[EXERCISE DATA]
┌────────

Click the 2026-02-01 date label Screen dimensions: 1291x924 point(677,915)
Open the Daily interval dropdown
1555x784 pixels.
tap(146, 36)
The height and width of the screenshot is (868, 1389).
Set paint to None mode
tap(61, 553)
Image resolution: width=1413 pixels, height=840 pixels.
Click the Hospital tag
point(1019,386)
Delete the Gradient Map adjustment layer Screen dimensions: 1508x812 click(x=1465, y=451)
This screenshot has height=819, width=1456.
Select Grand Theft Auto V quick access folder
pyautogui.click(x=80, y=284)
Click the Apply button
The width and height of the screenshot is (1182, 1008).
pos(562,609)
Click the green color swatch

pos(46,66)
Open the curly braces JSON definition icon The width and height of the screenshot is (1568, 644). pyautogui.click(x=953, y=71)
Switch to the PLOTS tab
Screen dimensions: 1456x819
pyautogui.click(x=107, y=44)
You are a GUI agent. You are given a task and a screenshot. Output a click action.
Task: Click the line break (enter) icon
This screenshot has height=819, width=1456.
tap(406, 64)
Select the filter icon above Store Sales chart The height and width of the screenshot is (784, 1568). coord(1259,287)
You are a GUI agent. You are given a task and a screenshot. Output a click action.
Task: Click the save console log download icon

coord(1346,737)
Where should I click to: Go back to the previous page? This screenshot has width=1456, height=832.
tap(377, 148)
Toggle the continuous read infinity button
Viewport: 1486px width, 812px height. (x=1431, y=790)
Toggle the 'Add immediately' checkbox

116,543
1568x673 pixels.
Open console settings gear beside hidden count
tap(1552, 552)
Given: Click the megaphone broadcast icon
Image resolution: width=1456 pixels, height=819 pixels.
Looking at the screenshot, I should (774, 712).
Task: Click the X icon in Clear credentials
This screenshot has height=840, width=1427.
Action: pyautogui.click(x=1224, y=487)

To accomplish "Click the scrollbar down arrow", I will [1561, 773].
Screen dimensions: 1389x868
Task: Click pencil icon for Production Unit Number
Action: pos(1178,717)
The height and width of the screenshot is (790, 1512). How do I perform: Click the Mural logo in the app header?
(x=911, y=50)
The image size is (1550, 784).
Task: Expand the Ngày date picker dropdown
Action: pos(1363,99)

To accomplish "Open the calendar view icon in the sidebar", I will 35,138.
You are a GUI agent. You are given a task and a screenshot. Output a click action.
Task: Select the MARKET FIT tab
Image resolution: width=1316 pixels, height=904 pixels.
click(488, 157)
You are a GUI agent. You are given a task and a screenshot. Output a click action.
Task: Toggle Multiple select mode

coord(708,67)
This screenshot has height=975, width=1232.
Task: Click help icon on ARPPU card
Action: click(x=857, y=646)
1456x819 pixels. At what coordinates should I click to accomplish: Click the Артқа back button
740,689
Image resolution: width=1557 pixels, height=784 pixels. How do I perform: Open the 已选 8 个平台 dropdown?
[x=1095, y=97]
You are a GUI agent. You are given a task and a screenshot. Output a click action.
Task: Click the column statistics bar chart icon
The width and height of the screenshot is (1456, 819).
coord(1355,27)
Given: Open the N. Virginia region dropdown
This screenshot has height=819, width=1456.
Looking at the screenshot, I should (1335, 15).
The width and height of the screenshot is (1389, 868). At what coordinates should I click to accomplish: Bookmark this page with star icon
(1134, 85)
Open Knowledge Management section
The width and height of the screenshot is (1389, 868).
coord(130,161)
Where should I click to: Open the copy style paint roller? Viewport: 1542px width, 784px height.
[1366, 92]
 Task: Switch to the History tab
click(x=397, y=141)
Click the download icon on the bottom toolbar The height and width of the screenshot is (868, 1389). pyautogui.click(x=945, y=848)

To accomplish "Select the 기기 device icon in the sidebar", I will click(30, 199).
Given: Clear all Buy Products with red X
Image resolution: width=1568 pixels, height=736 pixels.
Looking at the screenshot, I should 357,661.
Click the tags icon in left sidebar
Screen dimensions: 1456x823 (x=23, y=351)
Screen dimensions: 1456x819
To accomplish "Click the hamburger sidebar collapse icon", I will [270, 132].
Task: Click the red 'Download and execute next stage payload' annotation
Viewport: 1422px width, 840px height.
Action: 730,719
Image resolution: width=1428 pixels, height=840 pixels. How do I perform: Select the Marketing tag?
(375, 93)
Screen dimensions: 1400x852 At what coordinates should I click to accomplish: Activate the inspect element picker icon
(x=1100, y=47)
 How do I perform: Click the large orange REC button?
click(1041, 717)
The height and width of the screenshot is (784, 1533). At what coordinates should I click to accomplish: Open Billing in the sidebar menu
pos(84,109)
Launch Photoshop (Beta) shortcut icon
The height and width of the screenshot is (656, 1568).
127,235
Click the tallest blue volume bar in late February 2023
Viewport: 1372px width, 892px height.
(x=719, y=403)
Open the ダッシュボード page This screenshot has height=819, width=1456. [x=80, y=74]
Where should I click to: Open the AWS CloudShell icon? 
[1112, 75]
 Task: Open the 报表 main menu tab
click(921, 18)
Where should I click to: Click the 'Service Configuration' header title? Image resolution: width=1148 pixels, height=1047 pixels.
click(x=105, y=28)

└────────

[AIM OF THE EXERCISE] Above are the records. Copy the lines beginning at the one that has "The height and width of the screenshot is (790, 1512)." and ending with the one that has "Task: Click the column", unchanged.

[TASK SOLUTION]
The height and width of the screenshot is (790, 1512). How do I perform: Click the Mural logo in the app header?
(x=911, y=50)
The image size is (1550, 784).
Task: Expand the Ngày date picker dropdown
Action: pos(1363,99)

To accomplish "Open the calendar view icon in the sidebar", I will 35,138.
You are a GUI agent. You are given a task and a screenshot. Output a click action.
Task: Select the MARKET FIT tab
Image resolution: width=1316 pixels, height=904 pixels.
click(488, 157)
You are a GUI agent. You are given a task and a screenshot. Output a click action.
Task: Toggle Multiple select mode

coord(708,67)
This screenshot has height=975, width=1232.
Task: Click help icon on ARPPU card
Action: click(x=857, y=646)
1456x819 pixels. At what coordinates should I click to accomplish: Click the Артқа back button
740,689
Image resolution: width=1557 pixels, height=784 pixels. How do I perform: Open the 已选 8 个平台 dropdown?
[x=1095, y=97]
You are a GUI agent. You are given a task and a screenshot. Output a click action.
Task: Click the column statistics bar chart icon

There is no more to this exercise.